— Start of Document section —
Her father's premature death and her own incarceration, first at the Santa Anita assembly center and then at Jerome , Arkansas, did not awaken any political outrage in Kochiyama. But she gained racial pride inside the all-Japanese environment, and coped by being of service and keeping busy. She and other young women welcomed new arrivals at the camp's entrance with upbeat tunes. She also organized her Sunday school teens, the Crusaders, to write to Nisei soldiers, including Kochiyama's twin brother. In time, the Crusaders—disbursed to camps at Poston , Heart Mountain , Topaz , Rohwer , and Jerome—were sending holiday greetings and letters to some 3,000 Nisei soldiers. One Crusader remembered how Kochiyama's kindnesses and activities helped offset her deep loneliness. Kochiyama's gradual awareness of social problems was mixed with ambivalence about being subjected to racism. She wrote in her camp diary: "But not until I myself actually come up against prejudice and discrimination will I really understand the problems of the Nisei." [3]

Kochiyama's correspondence became public news, as she printed excerpts from soldiers' letters in her Jerome camp newspaper column, "Nisei in Khaki." She also supported Nisei solders at the Jerome USO, where she met her future husband, the charming and strikingly handsome Pvt. Bill Kochiyama.
— End of Document section —
[Short exercise 1] Rewrite the rows starting at the line that has "Open sidebar settings gear" and stopping at the end of the rows, putting "side panel" in place of "sidebar" and changing nothing else. Don't include the pictures.
The rows below have nothing to do with the text about Kochiyama's camp years.
— Start of Data supplied —
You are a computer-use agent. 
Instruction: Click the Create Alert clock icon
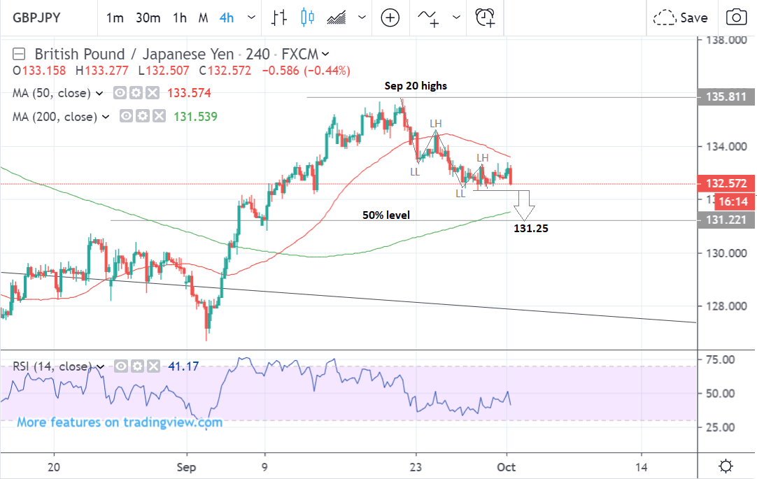[x=484, y=17]
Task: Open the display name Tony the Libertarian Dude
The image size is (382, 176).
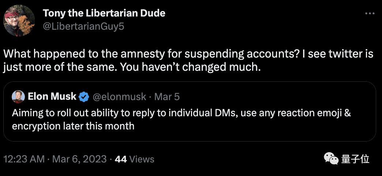Action: (104, 13)
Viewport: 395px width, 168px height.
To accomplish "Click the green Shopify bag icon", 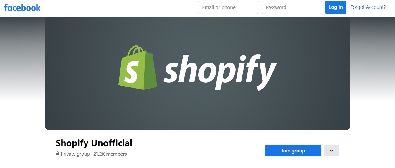I will [x=138, y=68].
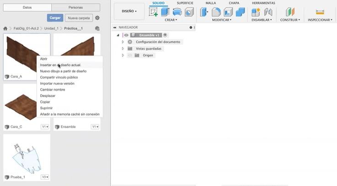The image size is (337, 186).
Task: Toggle visibility eye of Ensamble v1
Action: click(x=126, y=35)
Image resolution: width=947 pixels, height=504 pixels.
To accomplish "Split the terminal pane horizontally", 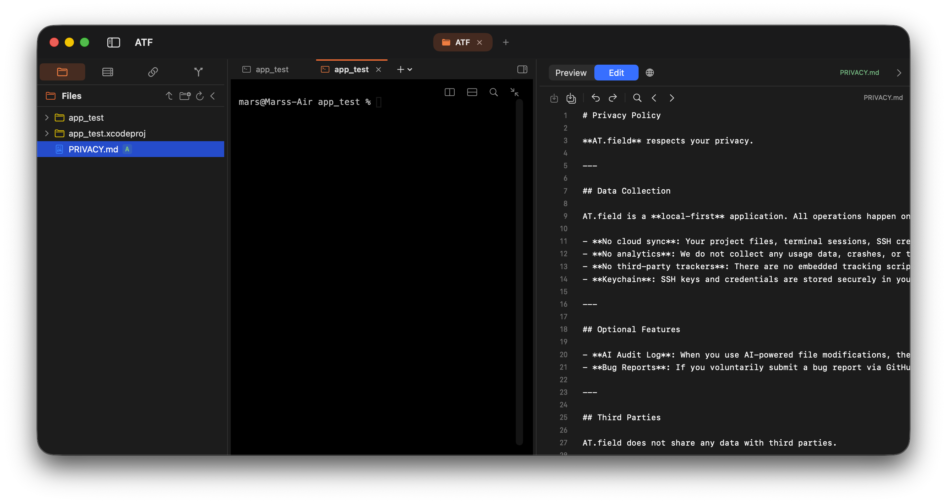I will coord(472,92).
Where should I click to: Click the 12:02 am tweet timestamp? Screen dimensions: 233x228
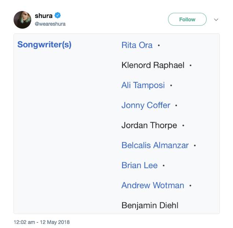(x=41, y=222)
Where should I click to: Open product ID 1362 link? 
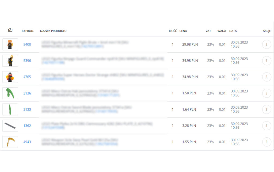click(x=27, y=126)
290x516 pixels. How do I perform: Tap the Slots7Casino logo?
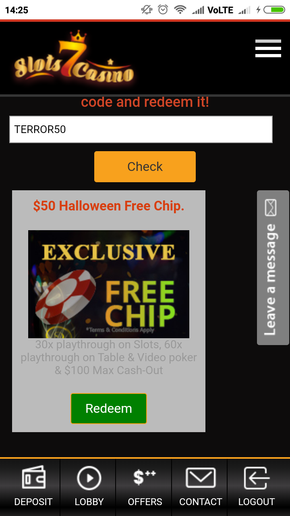click(74, 56)
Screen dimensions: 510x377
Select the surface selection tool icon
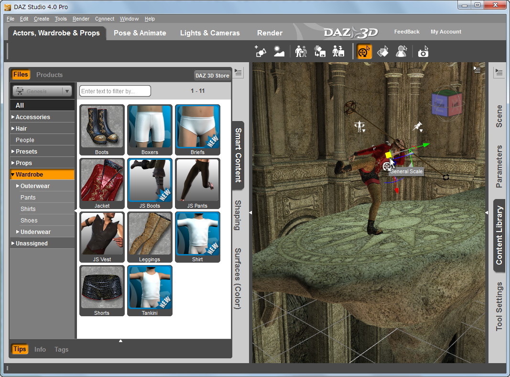point(383,51)
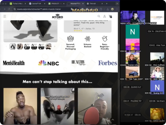
Task: Open the account profile icon
Action: (105, 16)
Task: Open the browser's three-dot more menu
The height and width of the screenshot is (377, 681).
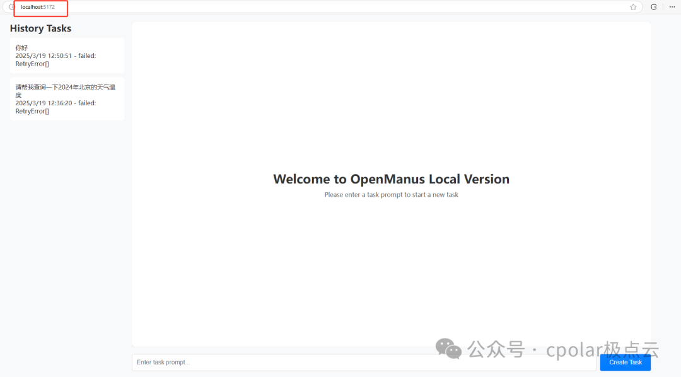Action: pos(672,7)
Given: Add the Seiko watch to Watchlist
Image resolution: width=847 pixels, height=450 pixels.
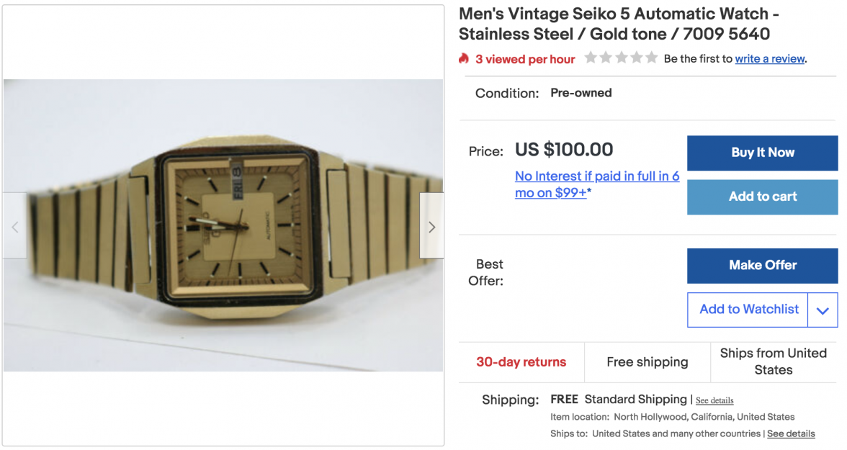Looking at the screenshot, I should [x=748, y=310].
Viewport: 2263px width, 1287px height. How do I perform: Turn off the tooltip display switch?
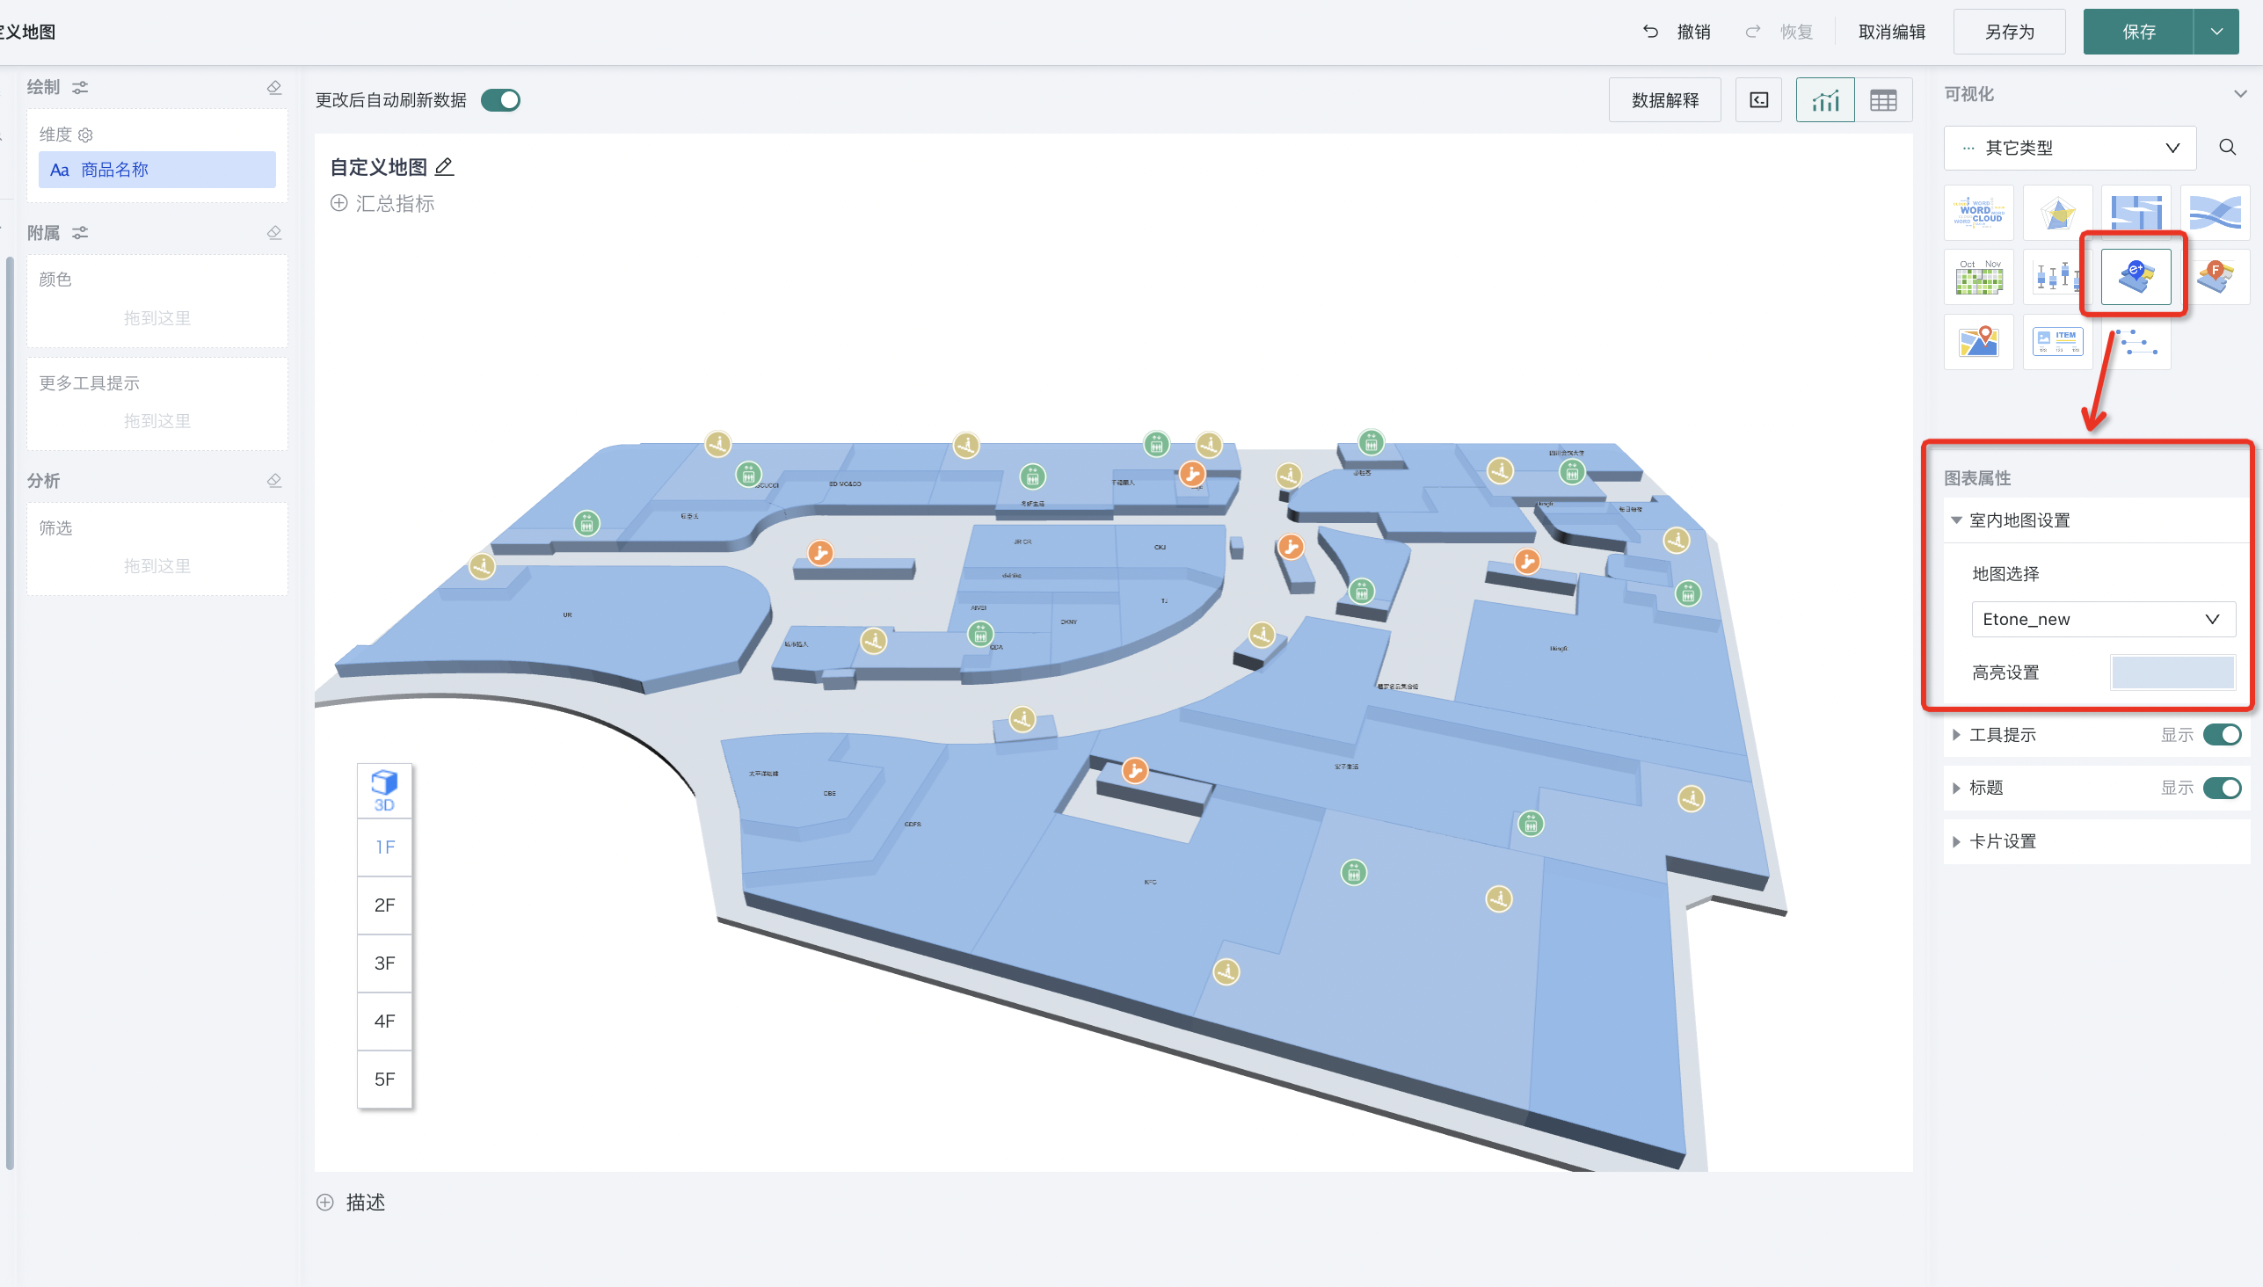[2221, 735]
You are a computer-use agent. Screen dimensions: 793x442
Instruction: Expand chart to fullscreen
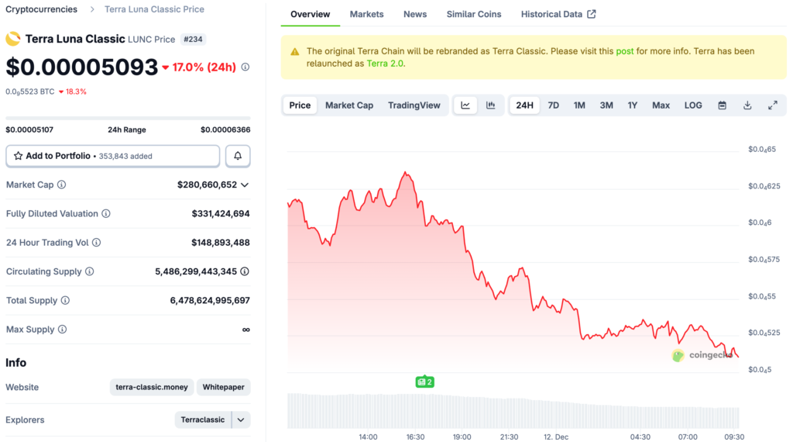772,105
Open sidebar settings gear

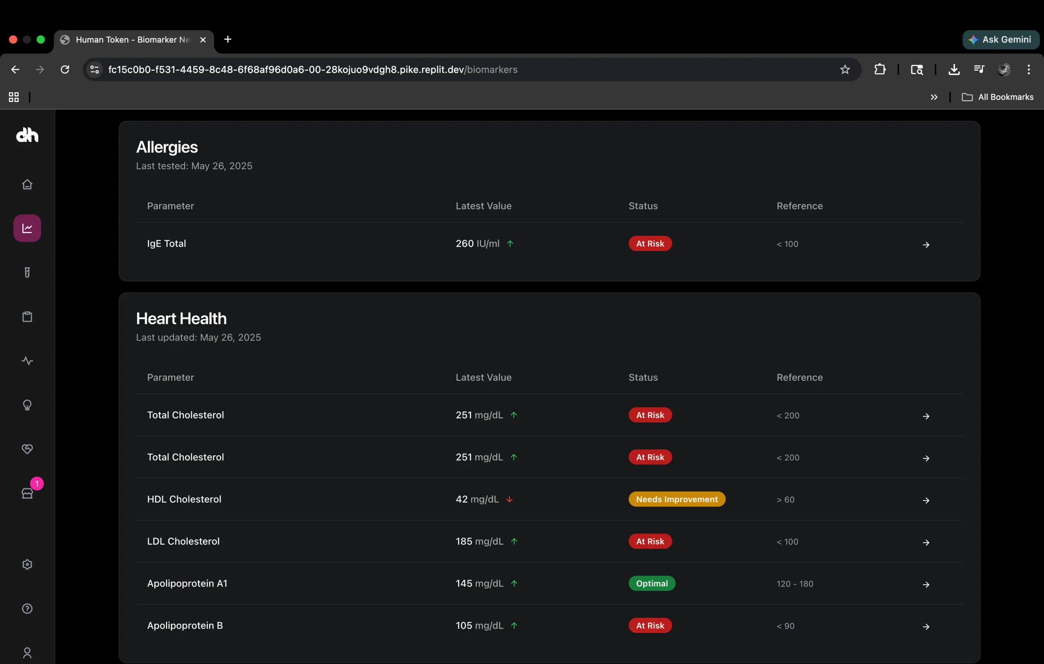coord(27,564)
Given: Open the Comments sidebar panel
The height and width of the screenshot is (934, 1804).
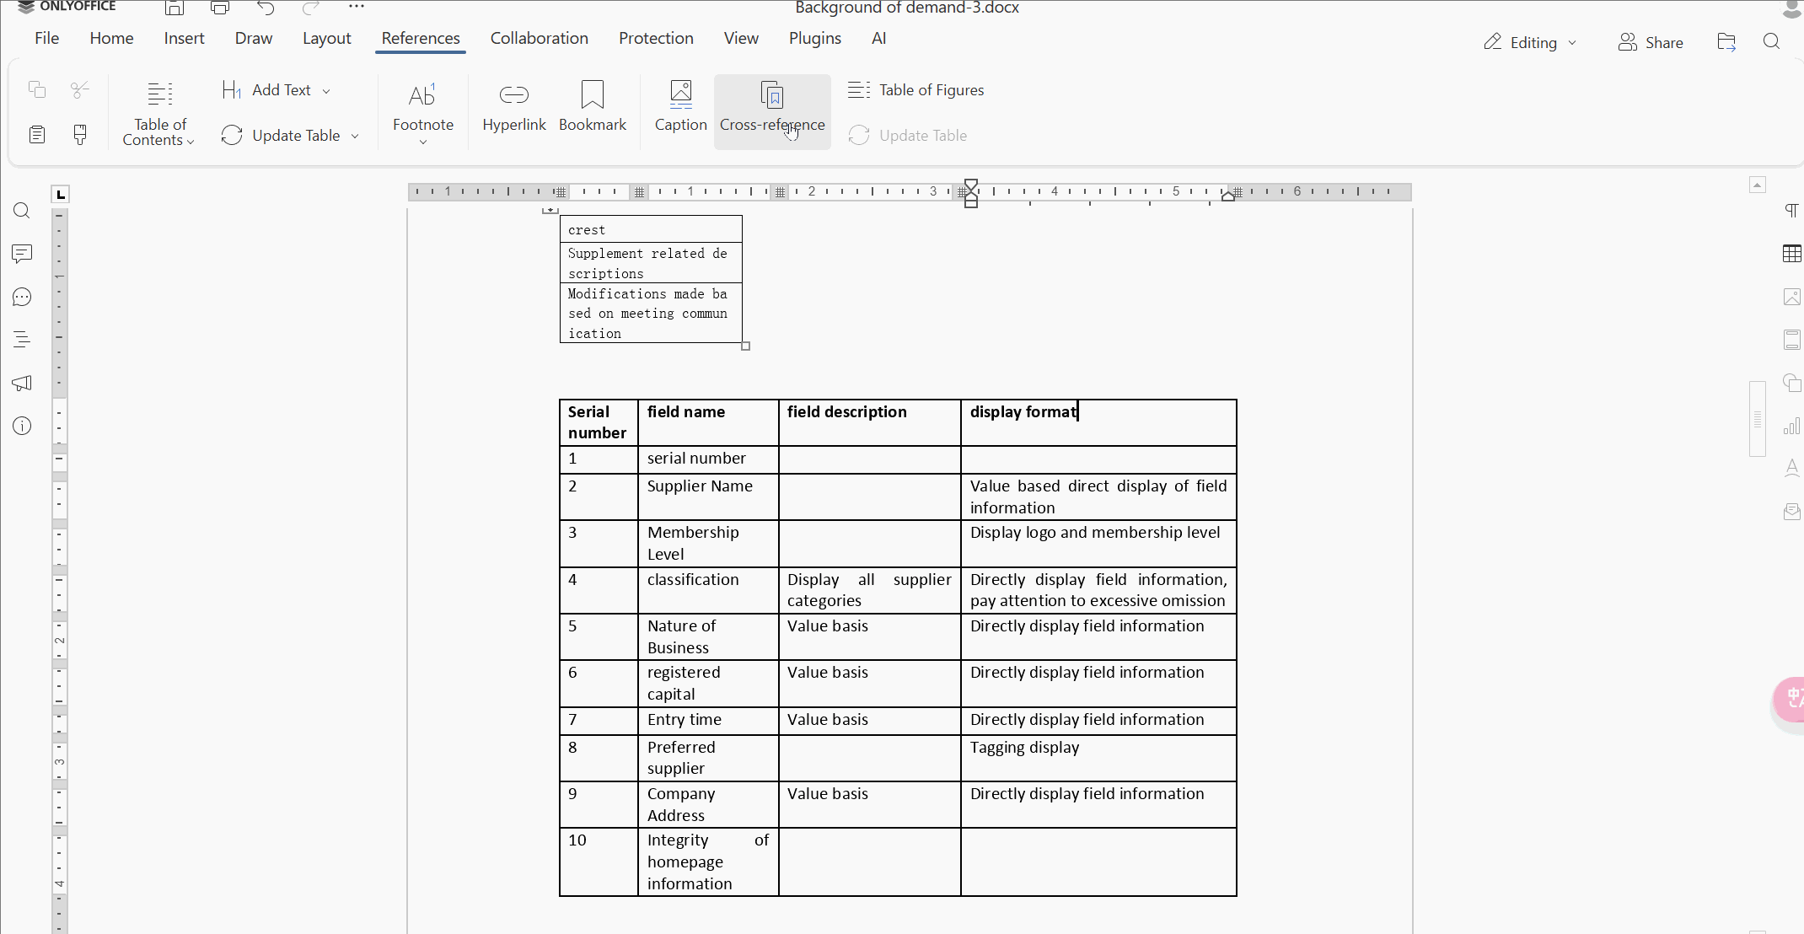Looking at the screenshot, I should point(22,254).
— End of Data supplied —
[Short exercise 2]
Does the text about Kochiyama's camp years support each statement? Answer yes or no for each, and quote the words from the text that decide it.
(a) Kochiyama met her future husband at the Jerome USO.
(b) Her incarceration sparked political outrage in Kochiyama.
(c) The Crusaders sent letters to about 3,000 Nisei soldiers.

[Full answer 1]
Open side panel settings gear

coord(27,564)
Given: Open the Comments side panel panel
The height and width of the screenshot is (934, 1804).
Looking at the screenshot, I should point(22,254).

[Full answer 2]
(a) Yes: "at the Jerome USO, where she met her future husband"
(b) No: "did not awaken any political outrage in Kochiyama"
(c) Yes: "were sending holiday greetings and letters to some 3,000 Nisei soldiers"